README.md

# Copyright (c) 2022-2025, NVIDIA CORPORATION & AFFILIATES. All rights reserved.
#
# See LICENSE for license information.

# Basic Example for Using PyTorch Fully Sharded Data Parallel mode with Transformer Engine

```bash
# FSDP without deferred initialization:
#     Duplicate modules initialized on each device. Load on device memory reduced only after
#     torch.distributed.fsdp.FullyShardedDataParallel mode shards model parameters.
$ torchrun --standalone --nnodes=1 --nproc-per-node=$(nvidia-smi -L | wc -l) fsdp.py --no-defer-init
# Sample output on 8xL40S:
#    [GPU-0] WORLD_SIZE = 8
#    [GPU-0] TransformerEngine Model:
#    TransformerLayer(
#    (self_attention): MultiheadAttention(
#        (layernorm_qkv): LayerNormLinear()
#        (core_attention): DotProductAttention(
#        (flash_attention): FlashAttention()
#        (fused_attention): FusedAttention()
#        (unfused_attention): UnfusedDotProductAttention(
#            (scale_mask_softmax): FusedScaleMaskSoftmax()
#            (attention_dropout): Dropout(p=0.1, inplace=False)
#        )
#        )
#        (proj): Linear()
#    )
#    (layernorm_mlp): LayerNormMLP()
#    )
#    [GPU-0] Pre-FSDP memory use = 83.935232MiB
#    [GPU-0] Post-FSDP memory use = 10.491904MiB
#    [GPU-0] Iter. 1
#    [GPU-0] Iter. 2
#    [GPU-0] Iter. 3
#    [GPU-0] Training Time: 6.647654296875s
#    [GPU-0] Avg.

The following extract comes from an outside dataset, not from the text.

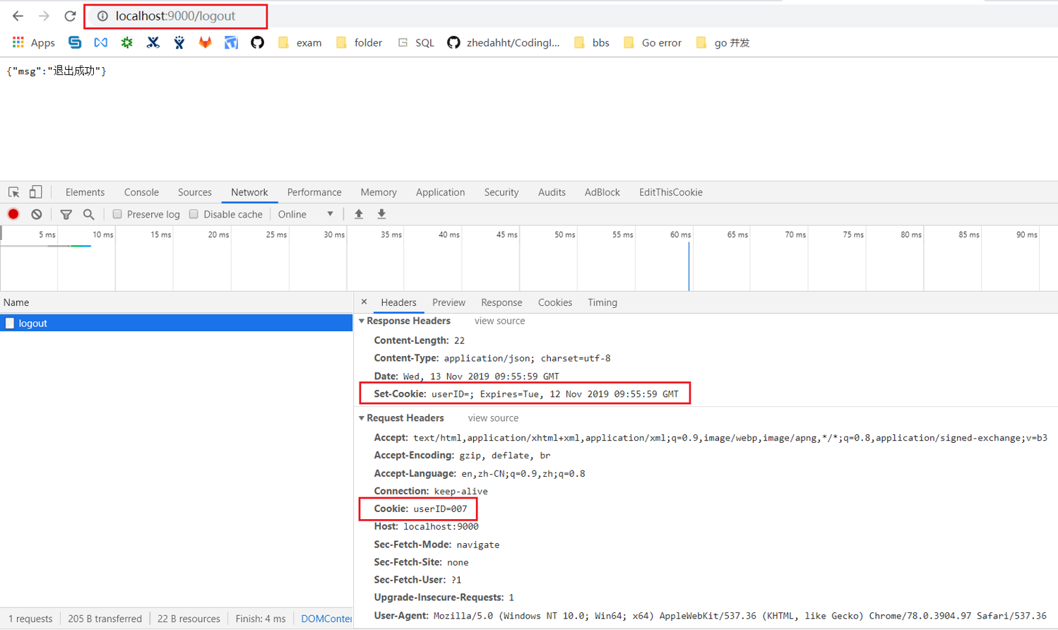Image resolution: width=1058 pixels, height=630 pixels.
Task: Activate the inspect element picker
Action: [13, 192]
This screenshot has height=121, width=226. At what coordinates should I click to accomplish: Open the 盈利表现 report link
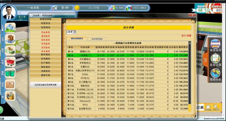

Iter. Time: 2.2158847656250003s
#    [GPU-0] Peak memory use = 3000MiB

# FSDP with deferred initialization:
#    Modules initialized with empty parameters via `device='meta'` option. Zero load on device
#    memory until torch.distributed.fsdp.FullyShardedDataParallel mode triggers a reset on
#    on already sharded model parameters.
$ torchrun --standalone --nnodes=1 --nproc-per-node=$(nvidia-smi -L | wc -l) fsdp.py
# Sample output on 8xL40S:
#    [GPU-0] WORLD_SIZE = 8
#    ...
#    [GPU-0] Pre-FSDP memory use = 0.0MiB
#    [GPU-0] Post-FSDP memory use = 10.491904MiB
#    ...
```

**NOTE:** This example has `autocast()` enabled by default. To run on GPUs without Fp8 support
(e.g.: A100), add the `--no-fp8` option to the commands shown above.